Fundraising for the foundation has gone toward scholarships to local graduating students. It has also benefited the Special Olympics’ Young Athletes Program, as well as the Franklin Community Center’s Project Lift, the Double HH Ranch in Lake Luzerne, Saratoga Springs athletic facilities, Saratoga Youth Lacrosse, Saratoga American Little League, Wilton Youth Baseball, Saratoga Stampede Baseball, Saratoga Rowing, local Saratoga booster clubs, the Saratoga skating team and the Camp Chingacook Campership.

The foundation recently pledged to set aside funds for an adaptive playground in Gavin Park.

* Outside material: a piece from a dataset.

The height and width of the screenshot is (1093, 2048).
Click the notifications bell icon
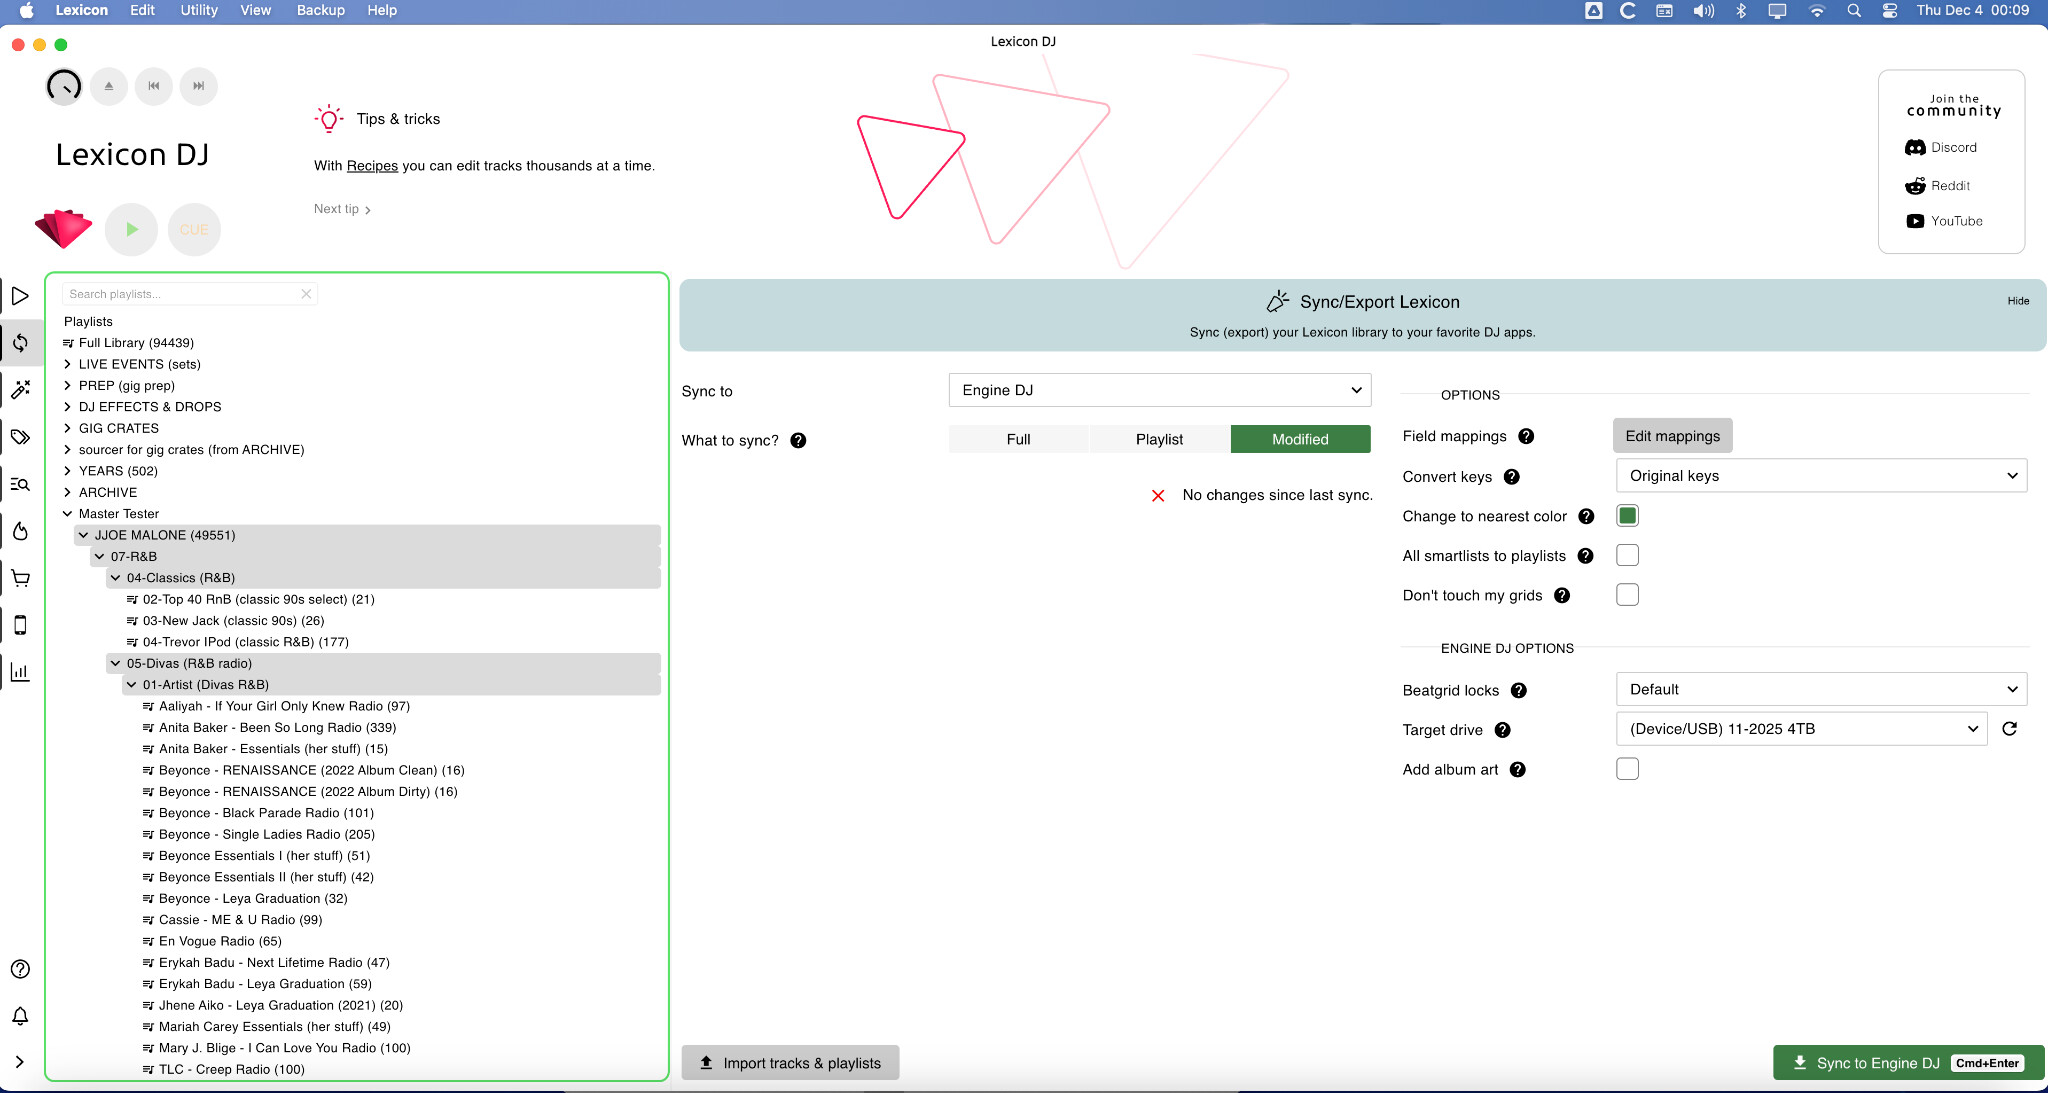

“We’ve been fortunate to have such a great community to support [the Turkey Trot],” said Mark on Sunday, the anniversary of his son’s passing on Nov. 23, 2001. “Somehow, it’s turned itself into a family tradition for a lot of people, so we’re happy to be able to have something like this occur as a result of what happened to us. It’s nice to have it in Christopher’s memory. It gives people a chance to think about him a little bit after all these years.”

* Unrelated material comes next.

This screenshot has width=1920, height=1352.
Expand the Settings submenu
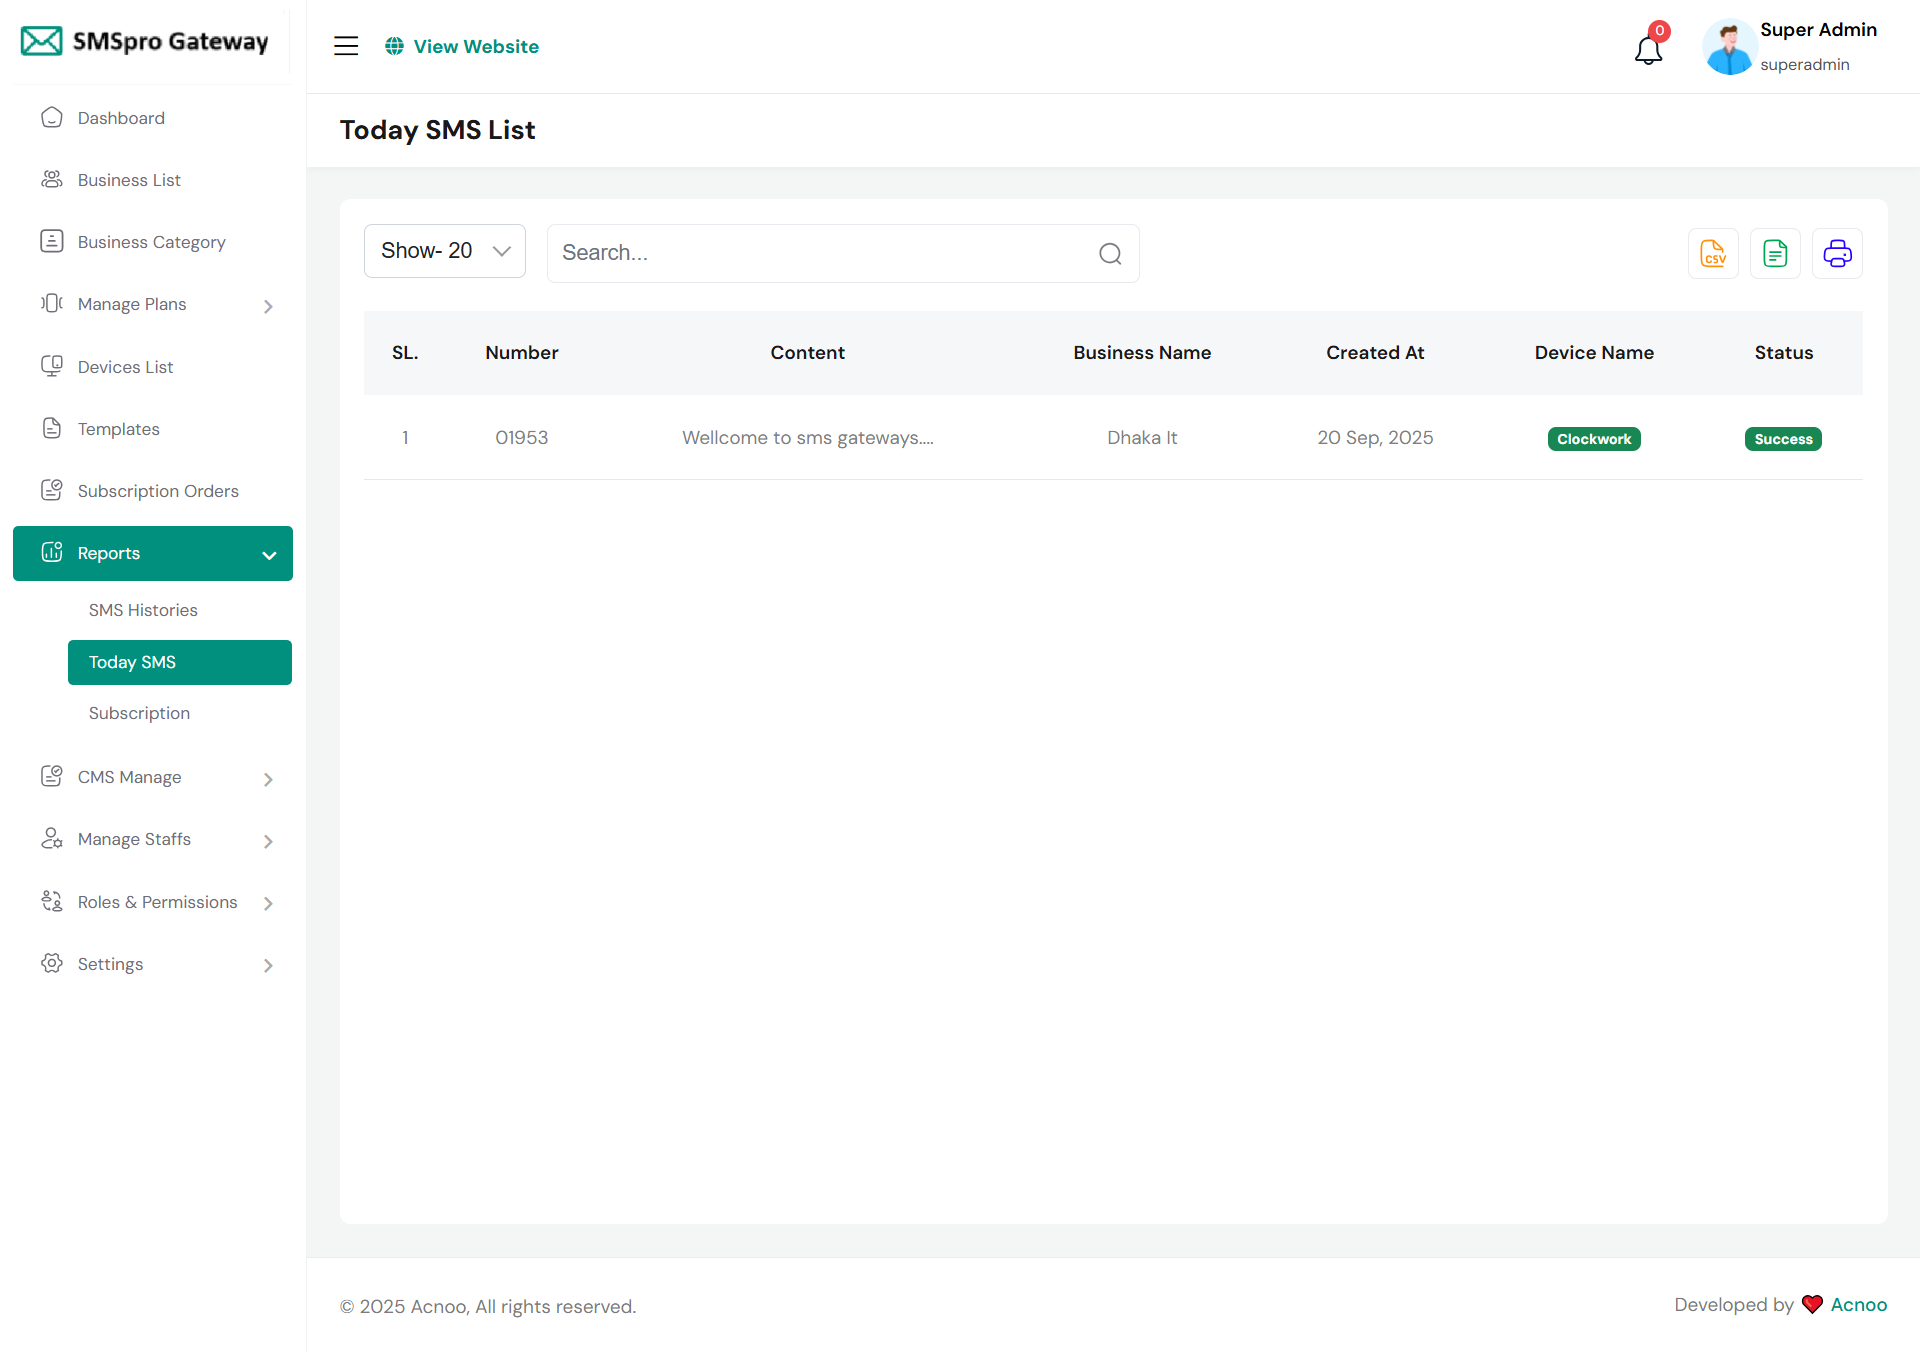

There were a few hundred participants in the inaugural Trot in 2002. The event has since grown substantially.

Last year there were over 3,500.

As of Monday, that was around the expected number with over 3,000 registered and the big day being Wednesday night’s signup.

“We’re on path for that,” Mark said on Sunday. “One year we got over 450 on Wednesday, but either way it’s still a hefty number of people and it will be a full crowd.”


A series of pictures were put together for a slide show, which played as people signed up and collected their 2014 Turkey Trot packets from 4-8 p.m. Wednesday. The slide show documented the array of the Turkey Trot fundraiser’s contributions to the community as well as pictures from previous Trots.

After starting on Broadway at 8:30 a.m., the Trot continues on North Broadway past the Saratoga Hilton before looping into the Skidmore College through the second entrance and returning back down Broadway.

“We like the formula the way we have it for the race, and we want to keep it that way,” Mark said.

Before the race starts, Christopher’s younger brother Brendan, 14, will be one of the singers for the National Anthem—a yearly tradition for the race.

Mark and Maria’s daughter, Laura Rose, 24, has a best friend who will be joining Brendan in the pre-event singing.


“We’re looking forward to seeing all the regular people we know and new people who we don’t know,” Mark said. “We appreciate it very much.”